# What do I do with amps crossovers when I'm using DSP?



## FEEMC (Oct 14, 2014)

If I'm using the xover's on the DSP for active setup what do I do with the amps xover's leave them alone or try to match them up with DSP?

Also what do yous guys recommend setting the freq on my 3way active speakers?

Here's my setup for my 2012 Dodge Challenger

Pioneer AVH-X4700BS 
Audison Bit One
Audison Voce, 1" Tweeter,3" midrage and 6.5 woofer
2 Cadence ZRS C9 
Cadence ZRS C1 
Dayton Audio HO 12" sub
1.2 cu ft sealed enclosure


----------



## subterFUSE (Sep 21, 2009)

I always disable the amp crossovers when going active in DSP.

Otherwise, it would be cascading multiple crossovers which will make tuning more tricky.


----------



## FEEMC (Oct 14, 2014)

Ok cool, still need to turn up the gain on amp right?


----------



## Mike Bober (Apr 11, 2013)

On my amps the crossovers can not be turned off, so i basically set them to the largest span i can. Like the low side as low as it goes and the highs as high as they go so i can get as close to full range as possible, but the only issue is like Subterfuse said is that the actual crossover settings would end up being different then specified by the number, so using something like REW should be used to actually dial the crossovers if you want to use a certain frequency.


----------



## subterFUSE (Sep 21, 2009)

Mike Bober said:


> On my amps the crossovers can not be turned off, so i basically set them to the largest span i can. Like the low side as low as it goes and the highs as high as they go so i can get as close to full range as possible, but the only issue is like Subterfuse said is that the actual crossover settings would end up being different then specified by the number, so using something like REW should be used to actually dial the crossovers if you want to use a certain frequency.


If you don't have the option to disable the amp crossovers, then that would be exactly my recommendation.

Set the amp crossovers way outside the range where you plan to set the DSP crossover.... so that you can minimize the interactions inside the passbands.


----------



## maggie-g (Aug 20, 2014)

FEEMC said:


> Ok cool, still need to turn up the gain on amp right?

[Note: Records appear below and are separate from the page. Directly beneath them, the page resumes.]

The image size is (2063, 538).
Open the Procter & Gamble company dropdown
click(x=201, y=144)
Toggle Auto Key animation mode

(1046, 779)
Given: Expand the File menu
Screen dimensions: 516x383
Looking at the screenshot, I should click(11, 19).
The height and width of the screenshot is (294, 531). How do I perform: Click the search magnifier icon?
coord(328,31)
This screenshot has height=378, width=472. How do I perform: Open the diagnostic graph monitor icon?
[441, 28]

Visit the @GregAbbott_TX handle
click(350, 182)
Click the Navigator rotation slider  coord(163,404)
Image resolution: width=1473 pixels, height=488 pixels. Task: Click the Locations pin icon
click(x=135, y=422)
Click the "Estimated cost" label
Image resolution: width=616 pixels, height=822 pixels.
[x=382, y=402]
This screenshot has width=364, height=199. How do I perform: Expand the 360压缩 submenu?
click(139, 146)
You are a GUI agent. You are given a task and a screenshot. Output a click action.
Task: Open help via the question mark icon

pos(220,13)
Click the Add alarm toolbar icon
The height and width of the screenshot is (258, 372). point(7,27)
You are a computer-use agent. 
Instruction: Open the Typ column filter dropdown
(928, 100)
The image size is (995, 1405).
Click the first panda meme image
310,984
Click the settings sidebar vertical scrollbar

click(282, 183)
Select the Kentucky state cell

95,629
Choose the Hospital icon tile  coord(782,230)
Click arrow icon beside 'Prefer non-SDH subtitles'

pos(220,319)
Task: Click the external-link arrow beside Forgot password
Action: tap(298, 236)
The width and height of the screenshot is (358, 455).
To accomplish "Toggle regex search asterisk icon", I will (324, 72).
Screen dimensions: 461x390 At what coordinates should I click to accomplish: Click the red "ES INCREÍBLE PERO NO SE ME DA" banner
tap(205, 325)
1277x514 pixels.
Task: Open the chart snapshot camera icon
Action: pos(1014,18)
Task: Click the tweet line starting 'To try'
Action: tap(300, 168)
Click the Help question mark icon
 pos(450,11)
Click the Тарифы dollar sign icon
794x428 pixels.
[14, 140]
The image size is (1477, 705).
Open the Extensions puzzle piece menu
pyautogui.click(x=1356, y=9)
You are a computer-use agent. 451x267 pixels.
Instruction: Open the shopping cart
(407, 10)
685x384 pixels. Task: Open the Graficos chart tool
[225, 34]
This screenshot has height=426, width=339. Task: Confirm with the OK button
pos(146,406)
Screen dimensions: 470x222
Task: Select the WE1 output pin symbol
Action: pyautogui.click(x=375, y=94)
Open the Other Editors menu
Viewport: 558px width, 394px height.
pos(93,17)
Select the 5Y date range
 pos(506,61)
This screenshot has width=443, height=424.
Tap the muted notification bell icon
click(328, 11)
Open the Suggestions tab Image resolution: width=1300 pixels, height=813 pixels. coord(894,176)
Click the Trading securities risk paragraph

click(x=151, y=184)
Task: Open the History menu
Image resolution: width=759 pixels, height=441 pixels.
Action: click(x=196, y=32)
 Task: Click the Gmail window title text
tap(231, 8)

looks like you can just set your crossovers to "off" according to the amp manual. And yes, you still need to properly adjust the gain.


----------



## subterFUSE (Sep 21, 2009)

FEEMC said:


> Ok cool, still need to turn up the gain on amp right?


Yes, the gain must be properly adjusted to match the amp to the DSP outputs.

There are various ways to do this: oscilloscope, multimeter, or by ear.
The goal is to set the amp below the point where it audibly distorts the signal.



You also asked about frequencies for crossovers.

Generally, I prefer using steeper slopes in my crossovers. 24dB or high.

The tweeter is the only driver you need to be seriously concerned about damaging. If you cross it over too low, it can hurt the tweeter. Check the specs on your tweeters and look for the Fs value. A general guide would be to double the Fs value, and never crossover below that. Of course, that's not a rule set in stone... it also depends on your slope. If you have a shallow slope, then you need to crossover higher. A steeper slope can be crossed lower.


----------



## FEEMC (Oct 14, 2014)

Thanks guys for your help.


----------



## FEEMC (Oct 14, 2014)

Hey I'm back with a few questions. How do I turn off the amps crossovers since I'm using the Audison Bit one " clone or full range switch"?

Also the Audison setup wizard says to turn up the HU volume to the maximum undistorted level which I set up to 38 out of 40 & for some reason the music sounds pretty low between 18-32 while driving especially on the high way. I have to turn to max volume which I don't like and the amps gains are half.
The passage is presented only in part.